Introducing Arrival Advisor, from PeaceGeeks

[This post is from Grady Mitchell for PeaceGeeks. Welcome, Grady!]

PeaceGeeks logoPeaceGeeks is a nonprofit organization based in Vancouver that builds digital tools to empower communities in the pursuit of peace.

Our newest project, Arrival Advisor, is dedicated to making it easier for newcomers to Canada to find and access the services they need to build a new life here in British Columbia.

Arrival Advisor was funded by the Google.org Impact Challenge Canada program. This project was developed in partnership with Metro Vancouver Local Immigration Partnerships, along with British Columbia’s 2-1-1 program. Affinity Bridge supported our technical development.

And Open Referral played a key role in Arrival Advisor’s design and implementation.

At its core, PeaceGeeks’ Arrival Advisor app (available in Google‘s and Apple’s stores) is a comprehensive resource directory. It gives users access to information from across many service organizations and creates a single portal to access all of them, helping newcomers find the resources they can use to build a new life in Canada. Arrival Advisor extends the reach and impact of the excellent work being done by local organizations, and helps new immigrants find the services they need.

Open Referral has created a universal standard and infrastructure with which any organization can easily share data about resources. PeaceGeeks is using the Open Referral schema to represent the information about service providers and their various programmes that exist to help newcomers. Open Referral makes it simple to reuse service directory data sets across otherwise-disparate contexts, so that we can extend the app to cover new geographical areas and additional groups of users.

We can use existing resource data in new ways

In the course of their work, the organizations providing health and social services in British Columbia already assemble extensive directories of community resources. This information is vital to their work, but it could also prove immensely useful to other organizations in the sector. However, service provider organizations are more focused on serving their users than they are on exchanging service provider data. So much of this data remains locked away in mutually incompatible database spread across various service organizations.

As a result, people often miss services that could help them, service providers spend increasing time and energy updating and maintaining databases, and decision makers can’t accurately evaluate the impact of their efforts.

The problem is there’s little infrastructure in place to help organizations share their data. Open Referral is changing that.

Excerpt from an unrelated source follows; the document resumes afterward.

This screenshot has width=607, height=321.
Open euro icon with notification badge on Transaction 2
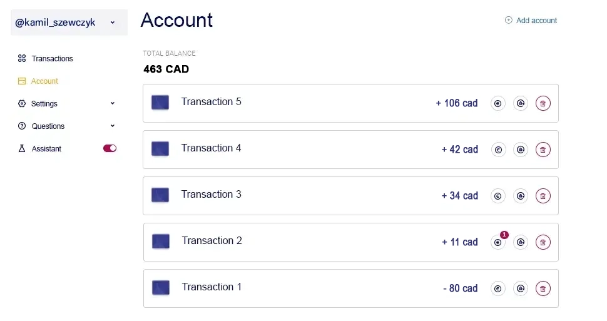tap(498, 242)
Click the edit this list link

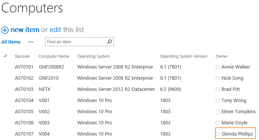pos(56,30)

Open Referral provides a universal framework for resource data partnerships

Managing this data is a lot of work. Building and maintaining a functioning database is a full-time job — sometimes multiple full-time jobs. Different organizations build databases in different ways and in different languages, so it’s not as simple as just plugging one into another.

The result is that many organizations dedicate substantial energy to building information silos that are redundant, since they’re gathering info that’s already been collected elsewhere, or fragmented, by missing data that could prove useful to their users.

Open Referral is addressing this by creating a lightweight, universal standard for organizing and sharing data openly and instantly. Any two systems that use the Open Referral standard can immediately communicate and interoperate.

How Arrival Advisor uses Open Referral

Arrival Advisor uses information from two data sets.

The first is British Columbia Newcomer’s Guide, a text document outlining what new immigrants need to do when they arrive in the province.

The second is the service provider data set from BC 211, a nonprofit that provides free information regarding community, government, and social services. BC 211 has compiled a list of about 12,000 service providers in the province, and is sharing it with Arrival Advisor using Open Referral’s standards.

Arrival Advisor gives users access to both data sets, so they can read about what they need to do get their life started in Canada, and then they can directly access information about services that are available to them to help with each task, all from within the same app.

The world is becoming more open

As technology progresses, the world moves towards more open platforms and a philosophy of transparency and collaboration. Open Referral is a perfect example of that progress in action. Their innovations allow organizations to leverage collective knowledge, extend the reach and impact of our work, and better serve users.

By partnering with organizations like PeaceGeeks, Open Referral tests and improves its product. The more organizations that adopt Open Referral’s framework, the more powerful it becomes. And when knowledge is open, the work of one can lift all.

As another means toward the goal of cooperation and inter-operation, the Arrival Advisor code is open source. The server implementation could be easily adapted to use by other organizations that need a production-ready, Open Referral compliant server. It’s written in Python using Django, unit tested, and supports multilingual service data. (So far the API for service data is read-only.) Check out this project on GitHub.